Dans son Budget économique prévisionnel 2018, publié début janvier, le HCP a estimé la croissance de l’année 2017 à 4%. Quelques jours plus tard, le ministère des finances a annoncé une hausse du PIB de 4,6% pour le même exercice.

Les dernières pluies enregistrées dans le pays permettraient-elles d’améliorer, plus qu’on ne l’a prévu, le niveau de l’activité économique en 2018 ? Difficile d’y répondre à ce stade de l’exercice, s’accordent de nombreux spécialistes.
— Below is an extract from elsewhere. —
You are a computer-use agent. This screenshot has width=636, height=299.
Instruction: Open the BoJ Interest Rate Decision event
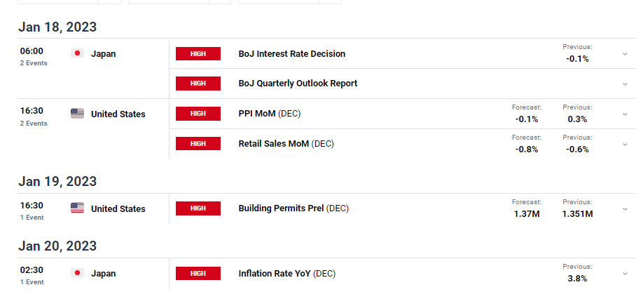291,53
La variable agricole, quoi qu’on ait spéculé sur l’autonomisation de la croissance par rapport au secteur primaire, demeure encore importante, certes, mais ce qui est décisif dans la hausse du PIB, ce sont surtout les activités non agricoles, lesquelles, pour rappel, y pèsent plus de 85%. Il se trouve que depuis quelques années, la valeur ajoutée non agricole a fortement décéléré, au point que, malgré sa part relativement modeste (entre 12% et 15%), c’est l’agriculture qui donne l’élan à la croissance économique. Et en effet, si, en 2018, la croissance est prévue à 2,6% par le HCP, c’est parce que la valeur ajoutée du secteur primaire, compte tenu à la fois du niveau des précipitations et de l’effet de base, devrait baisser, alors qu’elle a augmenté de 13,6% en 2017.
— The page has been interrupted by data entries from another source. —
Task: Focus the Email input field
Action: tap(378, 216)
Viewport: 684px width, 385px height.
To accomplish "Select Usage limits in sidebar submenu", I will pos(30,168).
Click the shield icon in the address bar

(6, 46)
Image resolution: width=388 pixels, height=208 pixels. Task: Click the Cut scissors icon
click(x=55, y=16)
Le ministère des finances, lui, paraît légèrement plus optimiste en prévoyant pour 2018 une hausse du PIB de 3,2%. Comme d’ailleurs il a été optimiste pour 2017 en estimant la croissance de l’exercice à 4,6%, quelques jours seulement après que le HCP a, lui, annoncé un chiffre sensiblement inférieur, soit 4%. Pourtant, l’un et l’autre des deux chiffres ont pour base les résultats des comptes des trois premiers trimestres arrêtés. Ce qui a donc fait la différence, c’est l’estimation visiblement divergente de la situation au quatrième et dernier trimestre de 2017. A combien le ministère des finances a estimé la croissance au cours de ce trimestre ? On l’ignore. Le HCP, lui, a publié en janvier 2018 une notre de conjoncture où il estime le PIB du quatrième trimestre 2017 à 3,9%, porté par un accroissement de la valeur ajoutée agricole de 14,2% et celle du secteur non agricole de 2,8%. Sur cette base, la croissance économique pour 2017 ne dépasserait pas 4%. D’où vient l’écart (0,6 point) entre les deux chiffres ? Précisément d’une estimation plus optimiste que l’autre. Evidemment, l’Exécutif serait dans son rôle d’être optimiste, surtout en matière de prévision. Dans quatre mois, lorsque les comptes nationaux pour 2017 seront arrêtés, on saura alors si cet optimisme est justifié ou pas.